— STATED GOAL —
Reproduce only the data starting at the line containing "产品信息 (546, 40)" and ending at the line containing "Rush Pond Trail (52, 1592)", keeping every line with its request text. Scale each coordinate in the answers by 2.05 and round to whole numbers, with halves rounding up, leaving all other numbers as they are.

— SUPPLIED MATERIAL —
>>>>>
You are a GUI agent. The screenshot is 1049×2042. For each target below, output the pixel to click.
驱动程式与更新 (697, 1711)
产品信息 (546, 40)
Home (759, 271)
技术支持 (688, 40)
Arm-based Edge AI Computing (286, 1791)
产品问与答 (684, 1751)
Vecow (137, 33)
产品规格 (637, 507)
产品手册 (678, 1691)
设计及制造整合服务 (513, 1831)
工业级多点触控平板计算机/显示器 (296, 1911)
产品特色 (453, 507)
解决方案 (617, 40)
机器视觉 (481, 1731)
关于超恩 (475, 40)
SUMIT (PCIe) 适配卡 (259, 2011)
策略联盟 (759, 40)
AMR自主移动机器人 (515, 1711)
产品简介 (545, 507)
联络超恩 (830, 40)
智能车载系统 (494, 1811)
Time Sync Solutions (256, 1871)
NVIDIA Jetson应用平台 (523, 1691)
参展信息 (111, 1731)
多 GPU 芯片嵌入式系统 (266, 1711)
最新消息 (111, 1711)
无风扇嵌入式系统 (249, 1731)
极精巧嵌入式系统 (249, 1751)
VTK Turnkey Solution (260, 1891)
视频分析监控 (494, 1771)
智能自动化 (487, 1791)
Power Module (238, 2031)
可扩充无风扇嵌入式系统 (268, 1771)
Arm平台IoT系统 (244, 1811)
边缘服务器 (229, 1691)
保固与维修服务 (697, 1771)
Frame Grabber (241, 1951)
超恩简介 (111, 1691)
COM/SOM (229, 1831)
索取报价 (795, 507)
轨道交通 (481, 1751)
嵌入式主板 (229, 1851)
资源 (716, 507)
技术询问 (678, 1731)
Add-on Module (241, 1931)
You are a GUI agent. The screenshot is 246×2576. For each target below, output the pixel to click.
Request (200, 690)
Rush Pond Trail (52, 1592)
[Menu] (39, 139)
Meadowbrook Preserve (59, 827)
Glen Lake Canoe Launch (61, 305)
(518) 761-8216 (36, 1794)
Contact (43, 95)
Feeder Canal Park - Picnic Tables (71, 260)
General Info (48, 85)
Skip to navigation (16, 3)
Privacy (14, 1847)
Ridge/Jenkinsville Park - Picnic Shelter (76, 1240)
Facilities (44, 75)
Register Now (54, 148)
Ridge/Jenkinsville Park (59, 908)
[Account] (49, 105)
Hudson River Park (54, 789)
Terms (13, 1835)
<<<<<
— THE REPLY —
产品信息 (1119, 82)
Home (1556, 556)
技术支持 (1410, 82)
Arm-based Edge AI Computing (586, 3672)
产品问与答 (1402, 3590)
Vecow (281, 68)
产品规格 (1306, 1039)
产品手册 (1390, 3467)
设计及制造整合服务 (1052, 3754)
工业级多点触控平板计算机/显示器 (607, 3918)
产品特色 (929, 1039)
解决方案 (1265, 82)
机器视觉 (986, 3549)
关于超恩 (974, 82)
SUMIT (PCIe) 适配卡 (531, 4123)
策略联盟 (1556, 82)
AMR自主移动机器人 (1056, 3508)
产品简介 (1117, 1039)
联络超恩 (1702, 82)
智能车载系统 (1013, 3713)
Time Sync Solutions (525, 3836)
NVIDIA Jetson应用平台 (1072, 3467)
参展信息 (228, 3549)
多 GPU 芯片嵌入式系统 (545, 3508)
最新消息 (228, 3508)
无风扇嵌入式系统 (510, 3549)
极精巧嵌入式系统 (510, 3590)
VTK Turnkey Solution (533, 3877)
视频分析监控 (1013, 3631)
智能自动化 (998, 3672)
Power Module (488, 4164)
可扩充无风扇嵌入式系统 (549, 3631)
Arm平台IoT系统 (500, 3713)
边缘服务器 (469, 3467)
保固与维修服务 (1429, 3631)
Frame Grabber (494, 4000)
超恩简介 (228, 3467)
COM/SOM (469, 3754)
索取报价 (1630, 1039)
轨道交通 (986, 3590)
嵌入式主板 (469, 3795)
资源 (1468, 1039)
技术询问 (1390, 3549)
Add-on Module (494, 3959)
You are a GUI agent. The screenshot is 246×2576. For each target below, output the pixel to click.
Request (410, 1415)
Rush Pond Trail (107, 3264)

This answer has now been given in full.